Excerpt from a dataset
..............................
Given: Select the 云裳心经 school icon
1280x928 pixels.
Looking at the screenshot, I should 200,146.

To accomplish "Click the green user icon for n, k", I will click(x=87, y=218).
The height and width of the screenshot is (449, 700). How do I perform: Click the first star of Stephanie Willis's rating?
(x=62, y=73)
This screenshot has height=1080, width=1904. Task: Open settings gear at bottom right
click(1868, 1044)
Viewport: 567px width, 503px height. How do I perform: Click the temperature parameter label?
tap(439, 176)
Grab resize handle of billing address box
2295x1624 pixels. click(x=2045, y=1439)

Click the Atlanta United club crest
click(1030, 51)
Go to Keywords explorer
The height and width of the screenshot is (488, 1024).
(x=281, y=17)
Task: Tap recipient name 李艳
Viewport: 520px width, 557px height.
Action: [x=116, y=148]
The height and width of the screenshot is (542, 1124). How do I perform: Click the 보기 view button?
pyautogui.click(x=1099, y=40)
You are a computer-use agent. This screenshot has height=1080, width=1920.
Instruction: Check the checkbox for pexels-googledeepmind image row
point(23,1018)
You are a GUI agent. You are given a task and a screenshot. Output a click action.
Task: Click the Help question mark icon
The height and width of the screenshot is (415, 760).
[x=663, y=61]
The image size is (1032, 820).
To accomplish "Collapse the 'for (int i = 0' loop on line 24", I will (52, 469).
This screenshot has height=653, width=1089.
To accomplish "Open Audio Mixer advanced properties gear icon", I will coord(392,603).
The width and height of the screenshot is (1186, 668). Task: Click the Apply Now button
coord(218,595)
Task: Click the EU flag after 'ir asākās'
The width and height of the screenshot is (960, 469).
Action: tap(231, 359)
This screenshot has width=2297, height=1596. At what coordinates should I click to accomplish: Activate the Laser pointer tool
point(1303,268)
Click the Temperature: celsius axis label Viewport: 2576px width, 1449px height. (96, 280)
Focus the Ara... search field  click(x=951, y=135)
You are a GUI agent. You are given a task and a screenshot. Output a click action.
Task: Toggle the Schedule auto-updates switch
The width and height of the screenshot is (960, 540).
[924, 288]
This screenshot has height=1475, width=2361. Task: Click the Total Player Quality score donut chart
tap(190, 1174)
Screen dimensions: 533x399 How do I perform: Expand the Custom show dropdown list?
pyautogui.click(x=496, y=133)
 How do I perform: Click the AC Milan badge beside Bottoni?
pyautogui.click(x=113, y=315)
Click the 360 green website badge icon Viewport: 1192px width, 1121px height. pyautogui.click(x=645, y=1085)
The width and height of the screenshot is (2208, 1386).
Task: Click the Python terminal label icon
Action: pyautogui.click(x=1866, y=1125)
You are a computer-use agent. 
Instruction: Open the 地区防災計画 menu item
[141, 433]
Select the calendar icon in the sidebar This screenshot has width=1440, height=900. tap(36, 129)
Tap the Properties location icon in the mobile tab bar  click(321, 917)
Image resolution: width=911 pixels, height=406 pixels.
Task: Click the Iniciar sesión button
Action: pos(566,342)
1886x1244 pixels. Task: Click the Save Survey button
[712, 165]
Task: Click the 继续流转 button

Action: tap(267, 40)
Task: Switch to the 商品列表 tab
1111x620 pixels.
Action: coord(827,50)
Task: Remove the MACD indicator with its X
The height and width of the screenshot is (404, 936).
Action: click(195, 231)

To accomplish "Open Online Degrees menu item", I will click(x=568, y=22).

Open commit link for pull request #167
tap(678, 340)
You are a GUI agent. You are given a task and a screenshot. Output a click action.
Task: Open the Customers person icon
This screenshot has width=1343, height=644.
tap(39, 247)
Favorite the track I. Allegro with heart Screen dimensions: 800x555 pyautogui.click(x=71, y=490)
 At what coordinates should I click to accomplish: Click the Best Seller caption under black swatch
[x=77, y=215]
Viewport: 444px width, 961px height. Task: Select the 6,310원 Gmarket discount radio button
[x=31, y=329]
..............................
Rewrite all of the rows above, changing every "GUI agent" to "interface agent" and leaving everything else the same.

Given: Select the 云裳心经 school icon
1280x928 pixels.
Looking at the screenshot, I should 200,146.

To accomplish "Click the green user icon for n, k", I will click(x=87, y=218).
The height and width of the screenshot is (449, 700). How do I perform: Click the first star of Stephanie Willis's rating?
(x=62, y=73)
This screenshot has height=1080, width=1904. Task: Open settings gear at bottom right
click(1868, 1044)
Viewport: 567px width, 503px height. How do I perform: Click the temperature parameter label?
tap(439, 176)
Grab resize handle of billing address box
2295x1624 pixels. click(x=2045, y=1439)

Click the Atlanta United club crest
click(1030, 51)
Go to Keywords explorer
The height and width of the screenshot is (488, 1024).
(x=281, y=17)
Task: Tap recipient name 李艳
Viewport: 520px width, 557px height.
Action: [x=116, y=148]
The height and width of the screenshot is (542, 1124). How do I perform: Click the 보기 view button?
pyautogui.click(x=1099, y=40)
You are a computer-use agent. This screenshot has height=1080, width=1920.
Instruction: Check the checkbox for pexels-googledeepmind image row
point(23,1018)
You are a interface agent. You are given a task and a screenshot. Output a click action.
Task: Click the Help question mark icon
The height and width of the screenshot is (415, 760).
[x=663, y=61]
The image size is (1032, 820).
To accomplish "Collapse the 'for (int i = 0' loop on line 24", I will (52, 469).
This screenshot has height=653, width=1089.
To accomplish "Open Audio Mixer advanced properties gear icon", I will coord(392,603).
The width and height of the screenshot is (1186, 668). Task: Click the Apply Now button
coord(218,595)
Task: Click the EU flag after 'ir asākās'
The width and height of the screenshot is (960, 469).
Action: tap(231, 359)
This screenshot has width=2297, height=1596. At what coordinates should I click to accomplish: Activate the Laser pointer tool
point(1303,268)
Click the Temperature: celsius axis label Viewport: 2576px width, 1449px height. (96, 280)
Focus the Ara... search field  click(x=951, y=135)
You are a interface agent. You are given a task and a screenshot. Output a click action.
Task: Toggle the Schedule auto-updates switch
The width and height of the screenshot is (960, 540).
[924, 288]
This screenshot has height=1475, width=2361. Task: Click the Total Player Quality score donut chart
tap(190, 1174)
Screen dimensions: 533x399 How do I perform: Expand the Custom show dropdown list?
pyautogui.click(x=496, y=133)
 How do I perform: Click the AC Milan badge beside Bottoni?
pyautogui.click(x=113, y=315)
Click the 360 green website badge icon Viewport: 1192px width, 1121px height. pyautogui.click(x=645, y=1085)
The width and height of the screenshot is (2208, 1386).
Task: Click the Python terminal label icon
Action: pyautogui.click(x=1866, y=1125)
You are a computer-use agent. 
Instruction: Open the 地区防災計画 menu item
[141, 433]
Select the calendar icon in the sidebar This screenshot has width=1440, height=900. tap(36, 129)
Tap the Properties location icon in the mobile tab bar  click(321, 917)
Image resolution: width=911 pixels, height=406 pixels.
Task: Click the Iniciar sesión button
Action: pos(566,342)
1886x1244 pixels. Task: Click the Save Survey button
[712, 165]
Task: Click the 继续流转 button

Action: tap(267, 40)
Task: Switch to the 商品列表 tab
1111x620 pixels.
Action: coord(827,50)
Task: Remove the MACD indicator with its X
The height and width of the screenshot is (404, 936).
Action: click(195, 231)

To accomplish "Open Online Degrees menu item", I will click(x=568, y=22).

Open commit link for pull request #167
tap(678, 340)
You are a interface agent. You are given a task and a screenshot. Output a click action.
Task: Open the Customers person icon
This screenshot has width=1343, height=644.
tap(39, 247)
Favorite the track I. Allegro with heart Screen dimensions: 800x555 pyautogui.click(x=71, y=490)
 At what coordinates should I click to accomplish: Click the Best Seller caption under black swatch
[x=77, y=215]
Viewport: 444px width, 961px height. Task: Select the 6,310원 Gmarket discount radio button
[x=31, y=329]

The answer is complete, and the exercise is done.